El pasado 17 de agosto Caputi fue consultado por Canal 5 sobre el proyecto para la zona de los bañados y dijo que la iniciativa “podría ser una oportunidad para exigirle al desarrollador poner en valor al humedal". Además, expresó que los Bañados de Carrasco estaban camino a "desecarse" y que se trataba de una zona que actualmente tiene "basurales" y "asentamientos".
Sobre esas declaraciones, este martes expresó que no debió realizarlas: "Hoy con el diario del lunes entiendo que no, porque fueron tomadas como la defensa de un proyecto al cual no está ni siquiera a la órbita del ministerio. Si el proyecto llegara al Ministerio de Ambiente yo no voy a actuar, van a actuar los técnicos. Estoy eximido de actuar para los clientes por los cuales yo trabajé", acotó.
Vínculo con Costantini
Por otro lado, fue consultado por la relación con Costantini: “El vínculo que tuve con el empresario Costantini fue en el año 2021, en el cual, como integrante de una consultora ambiental, le hicimos la tramitación para la obtención del permiso de su casa en el Faro de José Ignacio. El trámite de autorización culminó en el año 2023, y desde el 2023 a la fecha no he tenido ningún otro tipo de contacto con él”.

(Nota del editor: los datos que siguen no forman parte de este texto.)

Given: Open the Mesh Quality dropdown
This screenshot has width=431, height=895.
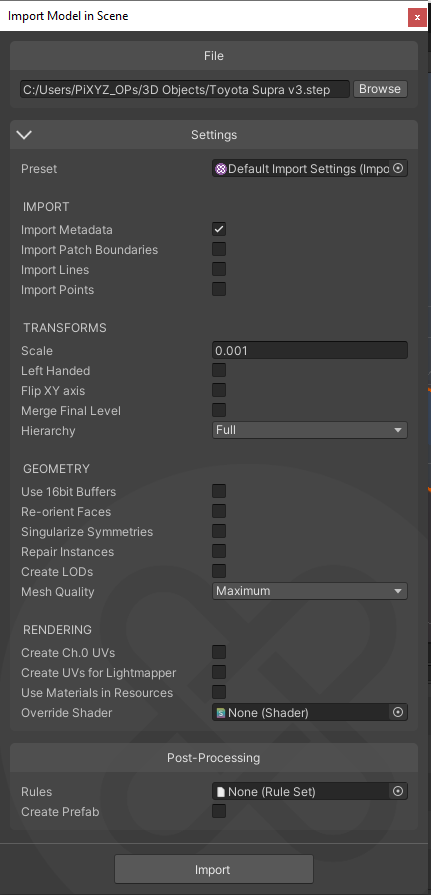Looking at the screenshot, I should (x=309, y=591).
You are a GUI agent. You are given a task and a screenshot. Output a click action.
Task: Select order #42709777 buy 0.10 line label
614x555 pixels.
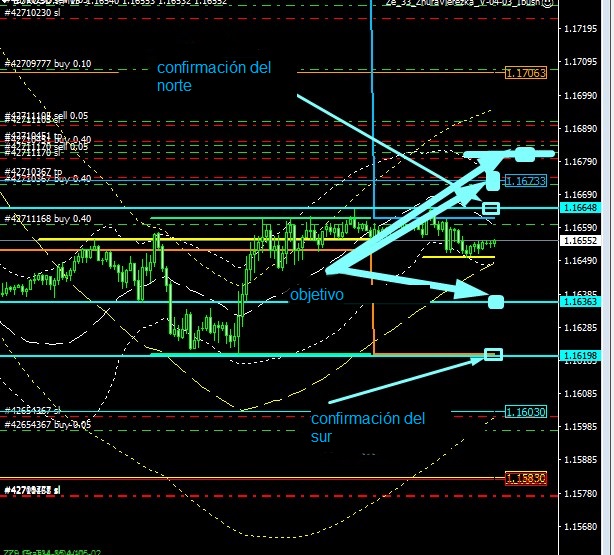coord(48,64)
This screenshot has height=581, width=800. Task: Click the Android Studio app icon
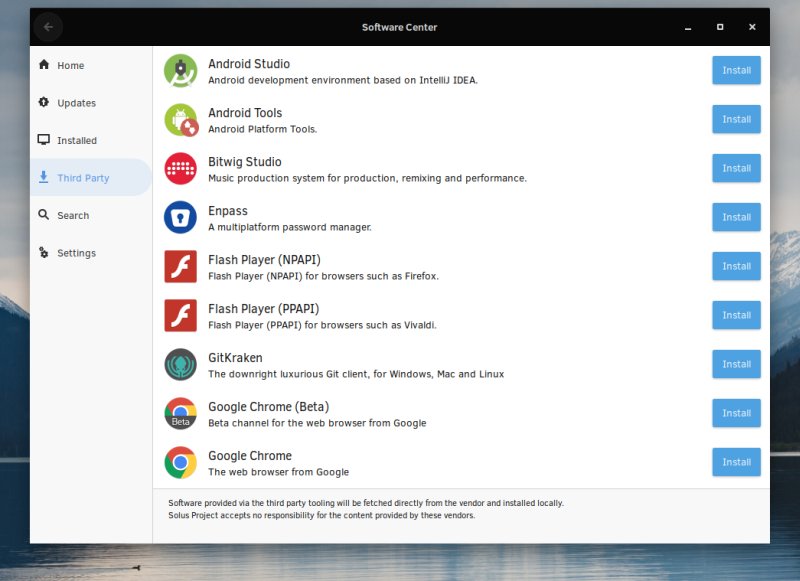(x=181, y=70)
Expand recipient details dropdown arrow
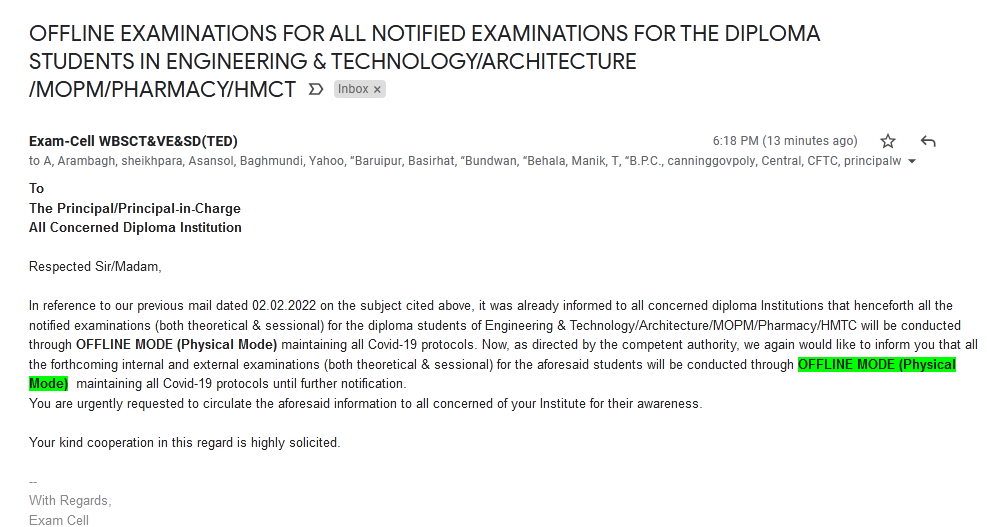This screenshot has width=987, height=527. [911, 161]
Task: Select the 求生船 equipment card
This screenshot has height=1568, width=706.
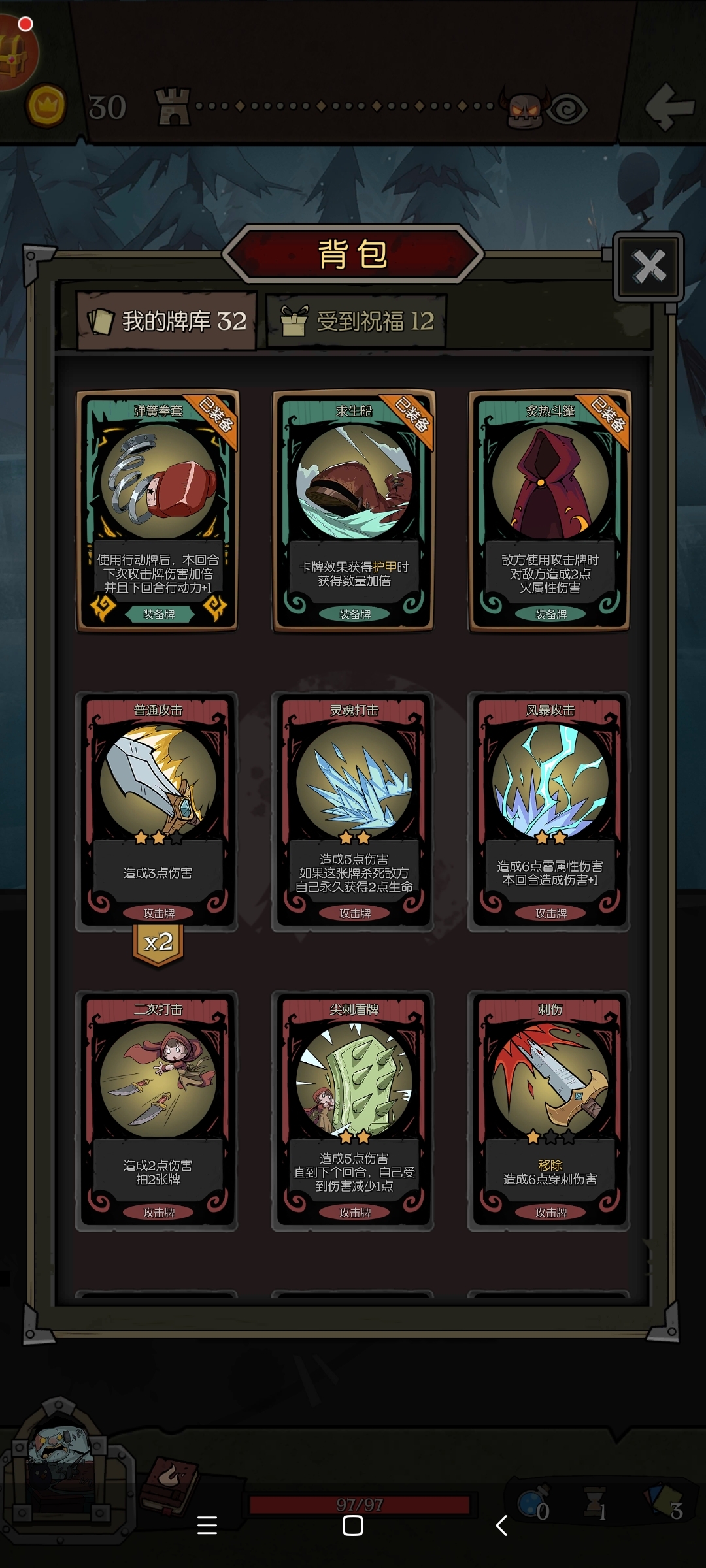Action: tap(353, 511)
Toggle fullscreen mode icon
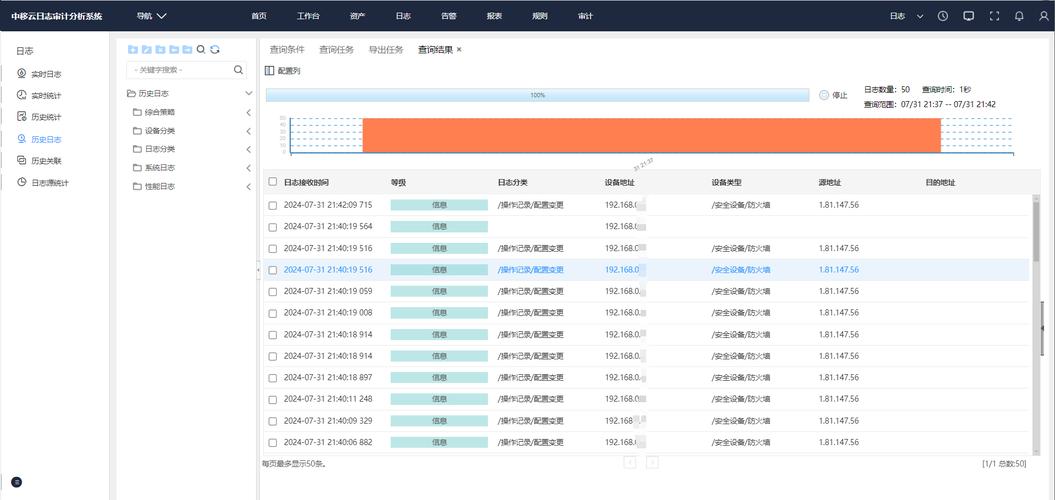The image size is (1055, 500). pos(994,16)
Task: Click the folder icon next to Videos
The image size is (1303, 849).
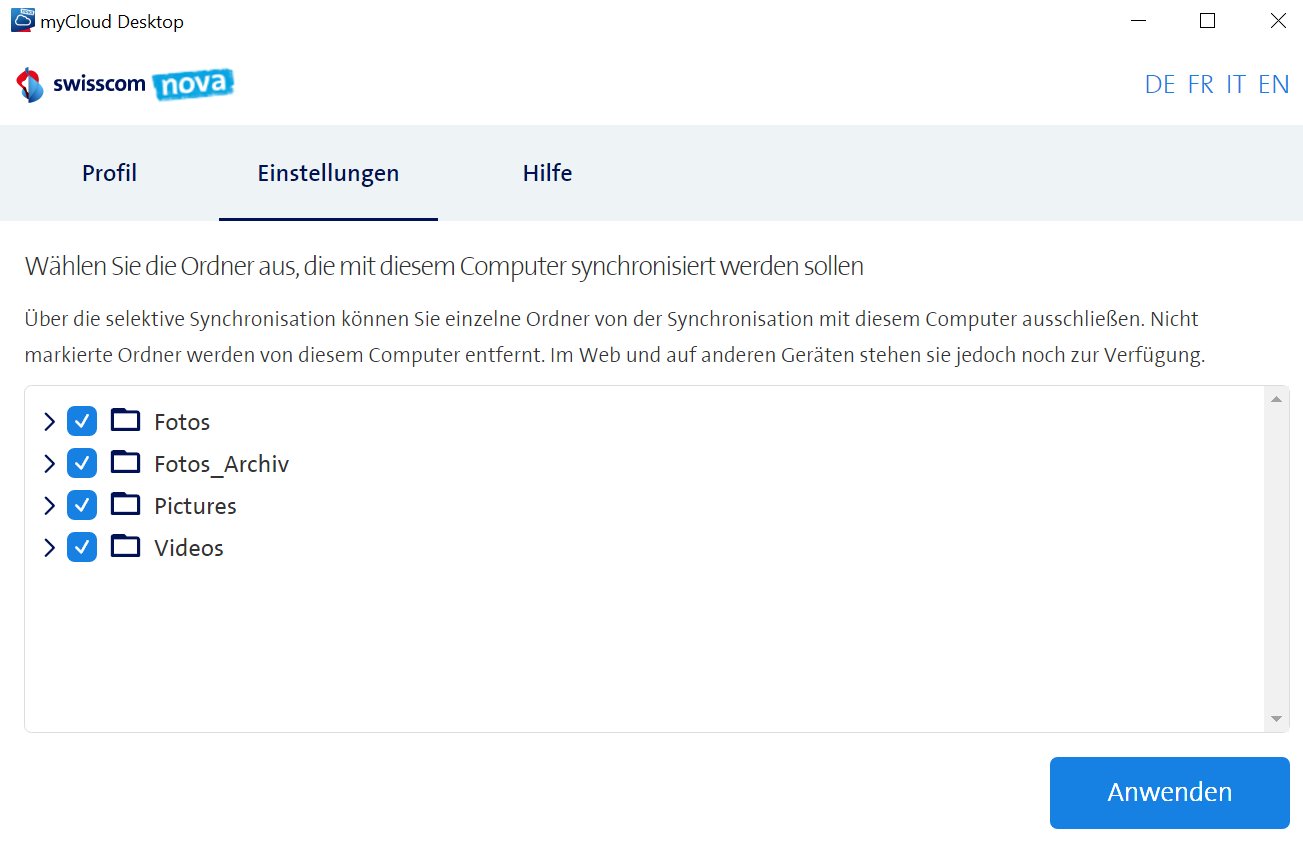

Al respecto de si fue apoderado de Costantini, señaló: "Cuando uno va a iniciar un trámite de este tipo, de solicitud de autorización ambiental para desarrollar un proyecto, lo que se le exige son dos cosas al proponente: uno, un certificado notarial de cuál es su vínculo con el bien en el cual va a desarrollar el proyecto; y dos, una carta poder para actuar ante el ministerio y la intendencia en nombre y representación de él. Ese es el poder que el señor Eduardo Costantini fue el que me brindó y se extinguió en el año 2023, cuando el permiso de la casa fue obtenido”.
Por último Caputi indicó: “Al señor Costantini lo vi una sola vez que fue el día que presentamos en la audiencia pública en el Pueblo Garzón, que se hizo para la casa de él. Ni siquiera yo tuve contacto con él personalmente después de eso. Porque los trabajos que se hacen en los estudios de impacto ambiental son con los técnicos que desarrollan el proyecto en cuestión. O sea, yo trabajé con arquitectos, con ingenieros, contratados por Costantini para realizar su casa”.